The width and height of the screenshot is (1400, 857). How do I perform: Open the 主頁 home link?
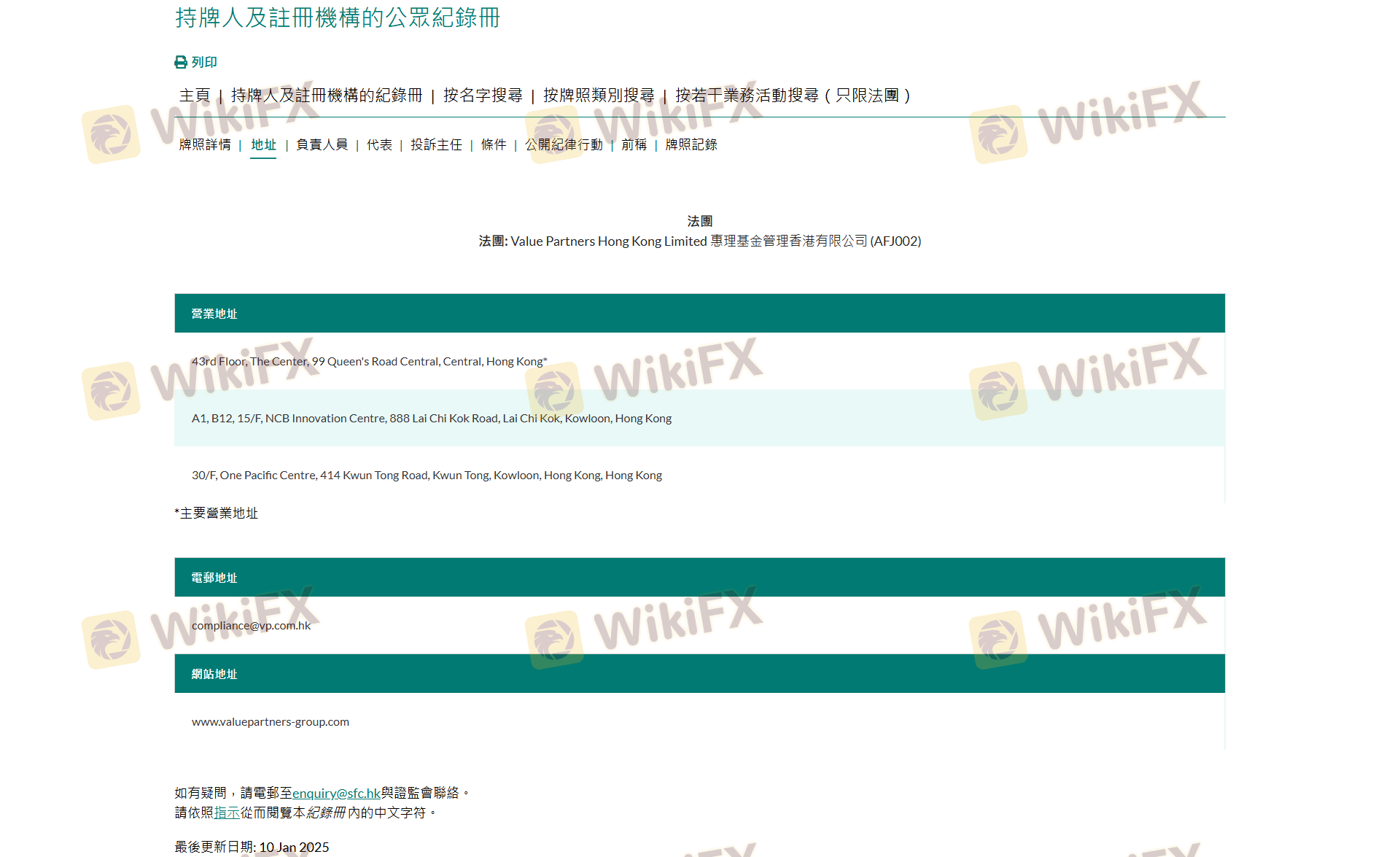pos(194,96)
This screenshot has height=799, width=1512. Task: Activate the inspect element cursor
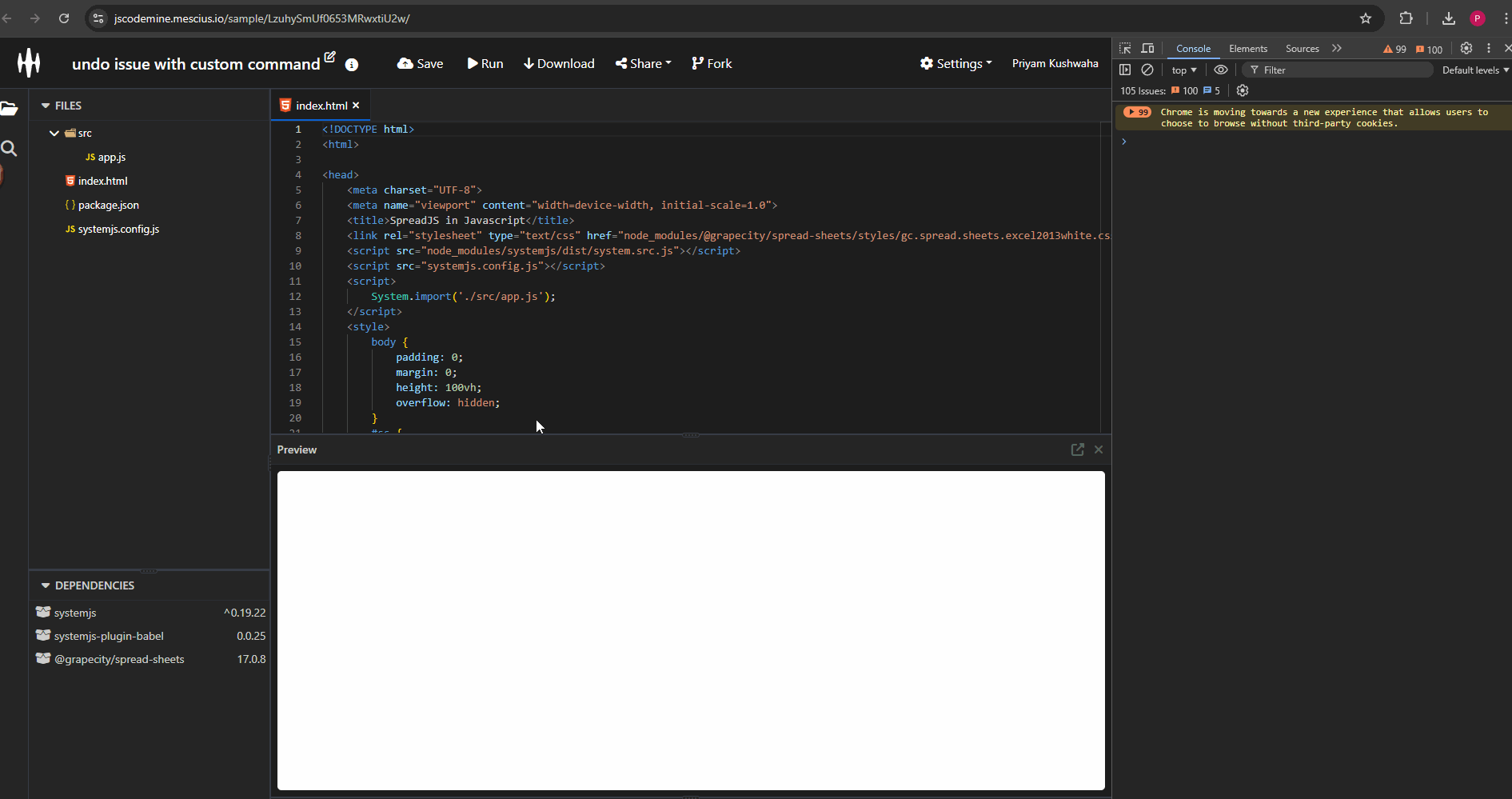coord(1125,48)
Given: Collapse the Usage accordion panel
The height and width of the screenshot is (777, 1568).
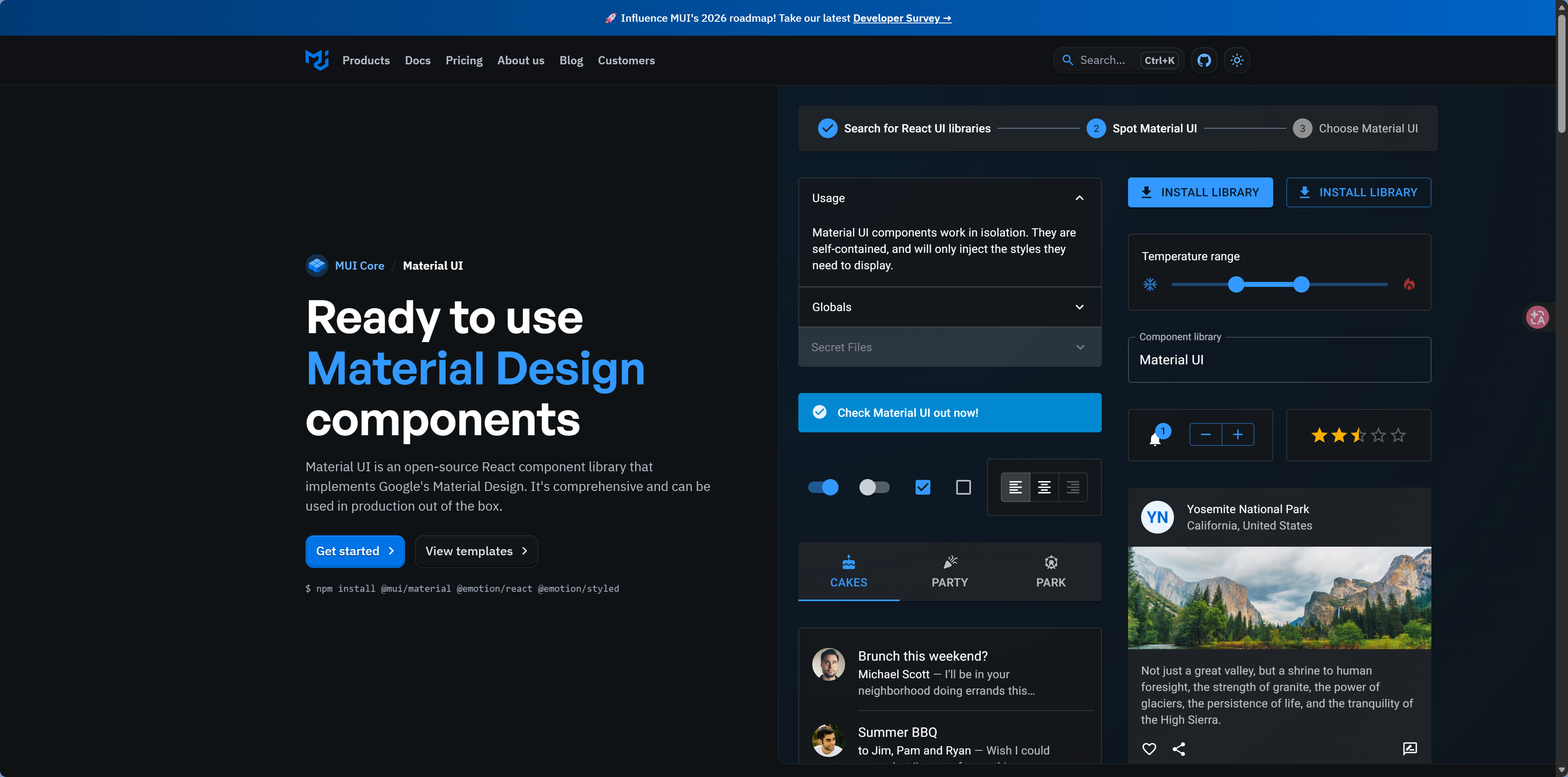Looking at the screenshot, I should 949,198.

########

## Exercise objective
Output nothing but the lines from the one containing "This screenshot has" to the end of the listing, both ends included, reproduced exactly. Pictures stay out.

## Output for this exercise
This screenshot has height=799, width=1512. Task: Activate the inspect element cursor
coord(1125,48)
Given: Collapse the Usage accordion panel
The height and width of the screenshot is (777, 1568).
Looking at the screenshot, I should 949,198.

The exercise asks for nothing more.